### What is required
Print nothing but the lines below starting at the line that holds "Einstellungen ansehen (130, 2519)" and ending at the line that holds "Add Your Review (406, 373)", including both, each exactly as written.

+++

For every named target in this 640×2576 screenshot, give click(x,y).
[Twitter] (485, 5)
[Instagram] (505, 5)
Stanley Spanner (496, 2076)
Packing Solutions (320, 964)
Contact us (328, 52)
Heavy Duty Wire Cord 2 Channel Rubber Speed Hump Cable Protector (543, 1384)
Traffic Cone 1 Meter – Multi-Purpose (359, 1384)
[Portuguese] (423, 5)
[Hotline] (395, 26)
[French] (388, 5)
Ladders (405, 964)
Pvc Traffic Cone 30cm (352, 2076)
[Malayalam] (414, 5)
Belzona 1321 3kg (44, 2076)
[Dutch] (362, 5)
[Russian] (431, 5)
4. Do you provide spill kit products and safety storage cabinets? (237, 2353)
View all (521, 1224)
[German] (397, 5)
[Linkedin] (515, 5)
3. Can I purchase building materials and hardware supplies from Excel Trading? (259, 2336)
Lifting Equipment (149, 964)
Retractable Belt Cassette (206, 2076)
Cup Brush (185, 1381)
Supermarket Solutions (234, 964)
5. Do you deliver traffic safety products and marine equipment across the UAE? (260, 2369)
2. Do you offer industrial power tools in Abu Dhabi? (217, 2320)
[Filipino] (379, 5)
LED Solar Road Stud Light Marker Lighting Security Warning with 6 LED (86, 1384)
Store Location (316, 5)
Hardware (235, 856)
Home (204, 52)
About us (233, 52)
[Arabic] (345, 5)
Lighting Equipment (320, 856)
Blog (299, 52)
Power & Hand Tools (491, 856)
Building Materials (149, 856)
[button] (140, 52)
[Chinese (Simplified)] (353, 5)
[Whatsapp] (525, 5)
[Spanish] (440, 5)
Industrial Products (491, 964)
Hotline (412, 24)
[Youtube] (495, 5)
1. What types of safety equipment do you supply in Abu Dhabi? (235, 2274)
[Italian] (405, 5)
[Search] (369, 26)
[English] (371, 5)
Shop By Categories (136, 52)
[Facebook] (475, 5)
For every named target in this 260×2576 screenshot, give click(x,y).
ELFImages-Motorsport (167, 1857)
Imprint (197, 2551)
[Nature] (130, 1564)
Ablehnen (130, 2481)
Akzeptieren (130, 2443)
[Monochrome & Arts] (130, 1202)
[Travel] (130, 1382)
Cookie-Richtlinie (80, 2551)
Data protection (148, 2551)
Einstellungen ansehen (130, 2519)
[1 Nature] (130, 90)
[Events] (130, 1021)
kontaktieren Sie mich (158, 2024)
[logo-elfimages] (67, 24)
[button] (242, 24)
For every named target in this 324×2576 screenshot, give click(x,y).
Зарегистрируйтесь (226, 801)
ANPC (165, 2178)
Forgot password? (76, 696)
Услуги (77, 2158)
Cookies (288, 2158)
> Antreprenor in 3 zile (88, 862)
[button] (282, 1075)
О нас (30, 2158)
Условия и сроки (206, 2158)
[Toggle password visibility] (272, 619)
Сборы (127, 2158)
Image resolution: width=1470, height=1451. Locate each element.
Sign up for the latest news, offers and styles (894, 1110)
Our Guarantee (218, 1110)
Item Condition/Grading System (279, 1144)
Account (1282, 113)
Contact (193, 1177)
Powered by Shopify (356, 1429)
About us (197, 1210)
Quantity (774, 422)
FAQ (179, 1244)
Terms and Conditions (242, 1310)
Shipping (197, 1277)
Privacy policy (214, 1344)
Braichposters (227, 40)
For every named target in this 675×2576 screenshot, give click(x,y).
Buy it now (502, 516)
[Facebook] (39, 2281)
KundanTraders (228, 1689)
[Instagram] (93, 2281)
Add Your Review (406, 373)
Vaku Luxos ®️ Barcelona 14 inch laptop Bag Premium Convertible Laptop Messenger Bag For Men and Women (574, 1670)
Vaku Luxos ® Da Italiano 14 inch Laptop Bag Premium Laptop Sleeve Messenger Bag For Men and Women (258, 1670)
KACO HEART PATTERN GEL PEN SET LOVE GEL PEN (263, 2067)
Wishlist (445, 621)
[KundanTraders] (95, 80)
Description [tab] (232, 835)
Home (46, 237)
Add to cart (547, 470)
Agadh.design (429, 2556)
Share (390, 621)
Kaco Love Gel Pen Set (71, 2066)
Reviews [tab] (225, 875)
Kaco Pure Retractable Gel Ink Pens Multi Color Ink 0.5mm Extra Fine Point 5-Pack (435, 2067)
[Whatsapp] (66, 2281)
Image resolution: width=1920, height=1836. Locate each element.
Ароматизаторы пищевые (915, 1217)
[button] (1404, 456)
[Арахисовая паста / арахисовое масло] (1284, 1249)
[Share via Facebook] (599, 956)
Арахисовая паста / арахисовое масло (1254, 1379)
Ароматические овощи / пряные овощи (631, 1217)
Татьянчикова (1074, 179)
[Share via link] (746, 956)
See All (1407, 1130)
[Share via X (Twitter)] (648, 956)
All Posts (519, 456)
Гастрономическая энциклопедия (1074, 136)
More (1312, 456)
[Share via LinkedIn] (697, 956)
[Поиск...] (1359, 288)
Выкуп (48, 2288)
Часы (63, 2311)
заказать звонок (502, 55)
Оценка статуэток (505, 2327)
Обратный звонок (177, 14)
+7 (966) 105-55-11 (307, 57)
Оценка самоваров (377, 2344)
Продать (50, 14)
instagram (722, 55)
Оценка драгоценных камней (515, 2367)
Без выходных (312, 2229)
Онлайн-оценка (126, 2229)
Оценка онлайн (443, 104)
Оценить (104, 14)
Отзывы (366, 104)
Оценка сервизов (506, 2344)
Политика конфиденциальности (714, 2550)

+++

### Completed task
Einstellungen ansehen (130, 2519)
[1 Nature] (130, 90)
[Events] (130, 1021)
kontaktieren Sie mich (158, 2024)
[logo-elfimages] (67, 24)
[button] (242, 24)
For every named target in this 324×2576 screenshot, give click(x,y).
Зарегистрируйтесь (226, 801)
ANPC (165, 2178)
Forgot password? (76, 696)
Услуги (77, 2158)
Cookies (288, 2158)
> Antreprenor in 3 zile (88, 862)
[button] (282, 1075)
О нас (30, 2158)
Условия и сроки (206, 2158)
[Toggle password visibility] (272, 619)
Сборы (127, 2158)
Image resolution: width=1470, height=1451. Locate each element.
Sign up for the latest news, offers and styles (894, 1110)
Our Guarantee (218, 1110)
Item Condition/Grading System (279, 1144)
Account (1282, 113)
Contact (193, 1177)
Powered by Shopify (356, 1429)
About us (197, 1210)
Quantity (774, 422)
FAQ (179, 1244)
Terms and Conditions (242, 1310)
Shipping (197, 1277)
Privacy policy (214, 1344)
Braichposters (227, 40)
For every named target in this 675×2576 screenshot, give click(x,y).
Buy it now (502, 516)
[Facebook] (39, 2281)
KundanTraders (228, 1689)
[Instagram] (93, 2281)
Add Your Review (406, 373)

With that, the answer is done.